▶ **Krótkie zadanie 1**: Przełóż na angielski to zdanie z recenzji książki „Pięć”: „Skłamałabym, gdybym powiedziała, że mnie to nie zdziwiło.”

▶ **Dokument źródłowy**:

++++++

Pięć. Nieopowiedziane historie kobiet zamordowanych przez Kubę Rozpruwacza

Autor: Justyna Nowicka
Data publikacji: 01 lipca 2021

Pięć. Nieopowiedziane historie kobiet zamordowanych przez Kubę Rozpruwacza

Autor: Hallie Rubenhold
Przekład: Dorota Konowrocka-Sawa
Wydawnictwo: Poradnia K
Premiera: 05 maja 2021
Liczba stron: 424

Drugie życie

Rozpruwaczologia (ang. ripperology) – takim terminem określa się badania poświęcone postaci Kuby Rozpruwacza. Skłamałabym, gdybym powiedziała, że mnie to nie zdziwiło. Chociaż w wielu dyskusjach czy recenzjach pojawia się zawsze wniosek, że zło niezmiennie fascynuje człowieka, to jest to według mnie jeszcze wyższy poziom zainteresowania (choć nie wiem, czy jest to wystarczające słowo).

++++++

Zapisane dane
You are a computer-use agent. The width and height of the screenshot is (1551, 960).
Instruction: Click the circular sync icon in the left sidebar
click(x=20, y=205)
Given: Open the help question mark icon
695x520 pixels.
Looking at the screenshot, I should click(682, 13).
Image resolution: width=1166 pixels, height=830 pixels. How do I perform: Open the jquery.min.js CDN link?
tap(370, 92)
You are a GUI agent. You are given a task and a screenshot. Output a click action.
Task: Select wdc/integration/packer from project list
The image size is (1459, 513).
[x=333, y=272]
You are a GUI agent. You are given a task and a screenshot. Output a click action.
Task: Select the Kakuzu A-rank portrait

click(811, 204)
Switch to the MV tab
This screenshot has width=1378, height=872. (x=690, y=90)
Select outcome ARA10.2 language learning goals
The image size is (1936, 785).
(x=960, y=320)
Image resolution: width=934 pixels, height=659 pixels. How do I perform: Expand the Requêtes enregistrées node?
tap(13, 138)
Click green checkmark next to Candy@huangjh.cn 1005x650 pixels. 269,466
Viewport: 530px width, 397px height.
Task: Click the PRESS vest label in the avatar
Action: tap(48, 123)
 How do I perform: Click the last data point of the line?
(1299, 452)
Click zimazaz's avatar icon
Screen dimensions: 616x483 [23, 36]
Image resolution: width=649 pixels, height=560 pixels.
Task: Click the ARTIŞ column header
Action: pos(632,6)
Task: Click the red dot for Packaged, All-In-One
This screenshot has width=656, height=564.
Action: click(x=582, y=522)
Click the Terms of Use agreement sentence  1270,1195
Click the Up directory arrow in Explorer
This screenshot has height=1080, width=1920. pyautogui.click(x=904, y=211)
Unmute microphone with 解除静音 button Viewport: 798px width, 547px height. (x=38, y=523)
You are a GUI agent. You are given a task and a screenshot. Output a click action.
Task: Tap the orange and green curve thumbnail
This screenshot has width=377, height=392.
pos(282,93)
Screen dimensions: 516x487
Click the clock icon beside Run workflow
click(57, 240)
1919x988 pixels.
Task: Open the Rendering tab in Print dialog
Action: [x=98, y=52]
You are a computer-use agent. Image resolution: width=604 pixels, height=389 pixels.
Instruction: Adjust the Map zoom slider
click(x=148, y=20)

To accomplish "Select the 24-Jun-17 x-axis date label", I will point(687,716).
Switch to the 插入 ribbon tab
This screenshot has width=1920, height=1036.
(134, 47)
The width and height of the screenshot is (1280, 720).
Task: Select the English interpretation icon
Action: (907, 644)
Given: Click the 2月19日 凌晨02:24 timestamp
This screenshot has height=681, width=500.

++++++

▶ **Krótkie zadanie 2**: W rekordach, na odcinku od ich początku do wiersza z „(x=960, y=320)” włącznie, zmień „click action” na „tap action”. Przytocz tylko ten fragment i nie zmieniaj w nim niczego innego.

▶ **Pełna odpowiedź 1**: I would be lying if I said it didn't surprise me.

▶ **Pełna odpowiedź 2**:
You are a computer-use agent. The width and height of the screenshot is (1551, 960).
Instruction: Click the circular sync icon in the left sidebar
click(x=20, y=205)
Given: Open the help question mark icon
695x520 pixels.
Looking at the screenshot, I should click(682, 13).
Image resolution: width=1166 pixels, height=830 pixels. How do I perform: Open the jquery.min.js CDN link?
tap(370, 92)
You are a GUI agent. You are given a task and a screenshot. Output a tap action.
Task: Select wdc/integration/packer from project list
The image size is (1459, 513).
[x=333, y=272]
You are a GUI agent. You are given a task and a screenshot. Output a tap action.
Task: Select the Kakuzu A-rank portrait

click(811, 204)
Switch to the MV tab
This screenshot has width=1378, height=872. (x=690, y=90)
Select outcome ARA10.2 language learning goals
The image size is (1936, 785).
(x=960, y=320)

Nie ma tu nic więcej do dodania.